Benjamin Constant, who was himself a rational liberal, said, on some occasion, that he knew nothing more fatal than the eternal metaphysics of the "Contrat Social." It leaves no resourse against the dominant power of the people, no barrier against the sovereign power, no protection or independence to the individual. Grosser contradictions cannot be found than in the Discours Sur L'origine de L'inegatité, and in the Contrat Social. This, we think, we have sufficiently shown. Could any other consequences follow such theories but discontent, disobedience, socialism, communism, emeutes, barracades, civil wars, revolutions and social convulsions.

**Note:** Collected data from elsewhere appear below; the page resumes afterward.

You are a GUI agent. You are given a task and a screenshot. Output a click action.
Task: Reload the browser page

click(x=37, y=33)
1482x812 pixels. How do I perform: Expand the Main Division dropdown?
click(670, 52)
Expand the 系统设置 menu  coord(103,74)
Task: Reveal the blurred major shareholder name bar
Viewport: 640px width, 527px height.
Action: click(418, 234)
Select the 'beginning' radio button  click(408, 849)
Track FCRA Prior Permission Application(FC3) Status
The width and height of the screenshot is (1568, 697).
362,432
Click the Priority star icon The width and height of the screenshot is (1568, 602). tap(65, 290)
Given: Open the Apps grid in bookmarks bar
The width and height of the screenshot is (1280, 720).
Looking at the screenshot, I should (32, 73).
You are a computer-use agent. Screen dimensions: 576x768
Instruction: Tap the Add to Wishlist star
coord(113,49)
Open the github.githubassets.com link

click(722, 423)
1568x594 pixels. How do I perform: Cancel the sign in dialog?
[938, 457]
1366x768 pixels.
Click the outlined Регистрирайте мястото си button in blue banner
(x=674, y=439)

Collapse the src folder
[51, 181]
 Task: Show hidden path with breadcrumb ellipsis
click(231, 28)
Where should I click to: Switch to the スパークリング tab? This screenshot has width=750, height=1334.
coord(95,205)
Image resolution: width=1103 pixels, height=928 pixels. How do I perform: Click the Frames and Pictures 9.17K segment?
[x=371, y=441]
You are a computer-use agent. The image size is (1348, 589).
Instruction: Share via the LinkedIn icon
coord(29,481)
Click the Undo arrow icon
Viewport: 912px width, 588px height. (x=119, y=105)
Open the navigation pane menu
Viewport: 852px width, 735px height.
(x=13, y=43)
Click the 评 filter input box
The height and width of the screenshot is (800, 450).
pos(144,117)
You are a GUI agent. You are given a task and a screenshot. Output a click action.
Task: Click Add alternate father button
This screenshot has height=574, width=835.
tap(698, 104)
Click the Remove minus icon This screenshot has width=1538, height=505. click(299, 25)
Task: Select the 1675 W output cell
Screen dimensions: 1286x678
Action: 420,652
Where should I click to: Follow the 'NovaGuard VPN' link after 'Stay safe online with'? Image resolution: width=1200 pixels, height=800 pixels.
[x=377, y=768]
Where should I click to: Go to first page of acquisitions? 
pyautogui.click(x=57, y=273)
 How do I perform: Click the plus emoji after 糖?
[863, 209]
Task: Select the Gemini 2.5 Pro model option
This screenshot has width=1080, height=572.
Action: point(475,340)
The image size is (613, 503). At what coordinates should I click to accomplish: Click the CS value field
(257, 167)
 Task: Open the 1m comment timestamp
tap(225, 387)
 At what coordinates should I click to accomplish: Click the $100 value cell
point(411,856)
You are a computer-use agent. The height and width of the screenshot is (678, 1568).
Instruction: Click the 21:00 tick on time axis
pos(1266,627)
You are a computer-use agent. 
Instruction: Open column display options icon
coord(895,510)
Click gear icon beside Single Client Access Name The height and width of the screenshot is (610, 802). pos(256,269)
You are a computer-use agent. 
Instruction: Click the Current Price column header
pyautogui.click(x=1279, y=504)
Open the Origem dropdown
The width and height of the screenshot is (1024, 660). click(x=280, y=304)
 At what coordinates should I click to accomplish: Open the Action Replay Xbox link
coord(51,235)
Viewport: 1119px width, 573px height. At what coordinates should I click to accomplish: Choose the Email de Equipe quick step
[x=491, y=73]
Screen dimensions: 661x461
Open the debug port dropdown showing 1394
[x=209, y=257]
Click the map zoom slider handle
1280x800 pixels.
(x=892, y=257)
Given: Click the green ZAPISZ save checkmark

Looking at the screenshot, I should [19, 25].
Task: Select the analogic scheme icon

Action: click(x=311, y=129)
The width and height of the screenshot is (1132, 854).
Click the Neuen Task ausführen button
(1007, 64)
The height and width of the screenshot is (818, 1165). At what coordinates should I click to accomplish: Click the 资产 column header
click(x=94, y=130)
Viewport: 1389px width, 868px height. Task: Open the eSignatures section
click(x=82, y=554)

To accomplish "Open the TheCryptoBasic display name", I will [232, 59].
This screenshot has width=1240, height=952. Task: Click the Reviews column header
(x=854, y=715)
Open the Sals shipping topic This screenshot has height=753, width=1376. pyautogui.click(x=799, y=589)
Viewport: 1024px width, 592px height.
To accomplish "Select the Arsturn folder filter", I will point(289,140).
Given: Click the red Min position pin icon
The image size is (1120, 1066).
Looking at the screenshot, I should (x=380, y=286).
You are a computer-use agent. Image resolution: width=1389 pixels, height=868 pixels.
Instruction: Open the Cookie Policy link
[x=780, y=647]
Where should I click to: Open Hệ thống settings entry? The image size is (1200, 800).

In another place Rousseau says, the political body is called The State when passive, the sovereign when active, and all associates under the Social Compact, take collectively, the name of the people, and in particular "that of citizen, as participating in the sovereign authority, and subject, when submitting to the law. He had just said before that when they act, they put off their sovereignty and act as government, and people, citizen, subject and sovereign are all confounded in a chaos of confused sentences and contradictory propositions, that must put an end to all law and all government; for says this author of the doctrine of the sovereignty of the people, no man can be one of the sovereigns if he submits to the law, for if he promises to obey he is annihilated by the act, ceases to be one of the people, and by thus taking upon himself a master terminates his sovereignty, with the body politic. The corollary that must follow from such a proposition is inevitable-that there can be no popular sovereignty where the law governs. And to maintain the doctrine, we must abandon the supremacy of the law, and acknowledge the full force and obligation of the "Higher Law" principle, or of the code of Chief J. Lynch.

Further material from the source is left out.